Wir sind biologische Paradoxien. Mit durchschnittlich nur 26.000 Tagen Lebenszeit agieren wir so, als stünde uns die Ewigkeit offen. Doch dieser „Schlaf der Unsterblichen“ ist lediglich ein Abwehrmechanismus. Mit etwa drei bis vier Jahren, wenn das Kind zum ersten Mal seine eigene Zerbrechlichkeit und Endlichkeit begreift, endet das „Paradies“ der Unwissenheit. Aus diesem Riss in der Psyche entspringen zwei Urkräfte: Eros (Schöpfung/Liebe) und Thanatos (Zerstörung/Todestrieb).
Ein Beitrag von Ruslan Yavorsky

Die psychologische Wurzel: Kapitalismus als Lebenssurrogat
Aus psychoanalytischer Sicht ist die grenzenlose Akkumulation von Kapital der pathologische Versuch, den Tod zu beschwören oder zu bannen. Der Mensch verwandelt sich in einen „Hamster“, der seine Backen nicht zum Genuss mit Gold füllt, sondern um eine Illusion von „Dichte des Seins“ zu erzeugen. Wir suggerieren uns: Wenn ich eine Milliarde besitze, kann der Tod mich nicht verschlingen. Dies ist das psychologische Fundament des Kapitalismus — Akkumulation als magisches Ritual gegen den Verfall. Doch je mehr wir anhäufen, desto weniger Eros bleibt in uns zurück. Wir werden zu Geiseln unserer eigenen Angst.

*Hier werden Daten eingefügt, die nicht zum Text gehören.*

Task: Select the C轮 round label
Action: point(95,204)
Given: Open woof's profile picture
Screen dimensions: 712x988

Die Kaste der Deformierten
Die Geschichte lehrt uns, dass Eliten selten aus Glück und Erfüllung hervorgehen. Oft werden die „Auserwählten“ durch Traumata geformt. Um die Welt zu beherrschen, muss ein Mensch der Empathie beraubt — also innerlich deformiert — sein. Wir beobachten dies bei destruktiven Kulten und geschlossenen Gesellschaften, wie sie im Umfeld von Figuren wie Jeffrey Epstein existierten.
Dies ist nicht bloße Verderbtheit, sondern eine Technologie der Macht. Die künftige Elite wird gezielt durch Initiationen aus Schmerz, Demütigung oder Mittäterschaft an Verbrechen (die „Blutbindung“) geführt. So entstehen Monster ohne Bindung an die Menschlichkeit. Sie sind tief unglücklich, weil ihr Eros bereits im Keim erstickt wurde; zurück bleiben nur Thanatos und der Rausch der Kontrolle. Sie sind Gefangene im goldenen Käfig ihrer eigenen Todesfurcht und versuchen, ihre Agonie auf Kosten anderer zu verlängern.

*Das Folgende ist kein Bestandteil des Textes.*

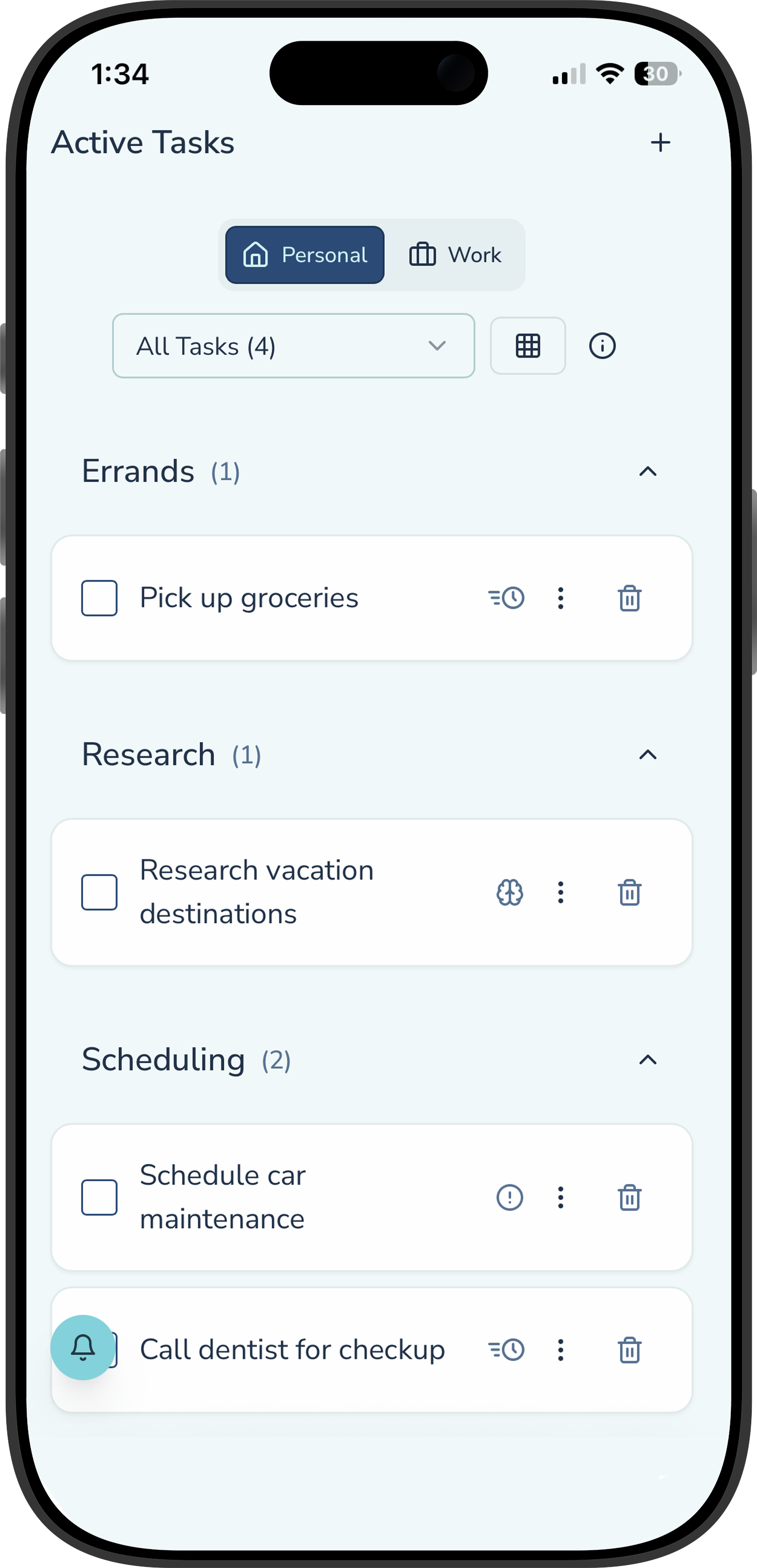Viewport: 757px width, 1568px height.
Task: Click the alert icon on Schedule car maintenance
Action: pyautogui.click(x=509, y=1197)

Das Gute mit Fäusten: Die Notwendigkeit des Zwangs
Eine Welt, die von „Deformierten“ regiert wird, versteht die Sprache der Bitten nicht. Hier entsteht das Konzept des „Zwangs zum Guten“. Wenn das Gute passiv bleibt, wird es zum Komplizen der Zerstörung.
„Das Gute muss Fäuste haben“ — dies ist kein Aufruf zur Gewalt um der Gewalt willen. Es ist die Notwendigkeit, die Kette der Angst zu durchbrechen.
Um den „Hamster“ zu stoppen, der den Planeten für eine Illusion der Unsterblichkeit verschlingt, bedarf es einer Kraft, die fähig ist, ihn in die Realität zurückzuholen. Der Zwang zum Guten ist ein chirurgischer Eingriff. Er ist der politisch-historische Wille, ein Kastensystem zu zerschlagen, in dem das Elend der einen in die Sklaverei der anderen konvertiert wird.
Wir müssen anerkennen: Unsere Endlichkeit ist kein Fluch, sondern ein Grund, wahrhaftig zu leben. Das Durchbrechen der Todesangst-Kette ist der einzige Weg, damit 26.000 Tage zu einer Geschichte der Liebe werden — und nicht zu einer Geschichte der Akkumulation.

Ruslan Yavorsky. Geboren 1973. Diplom-Wirtschaftsingenieur und Master in Internationaler Volkswirtschaftslehre. Tätig in den Bereichen Management und Ingenieurwesen. Autor mehrerer Publikationen auf Russisch und Deutsch. Lebt in Dresden und ist Vater von drei Kindern.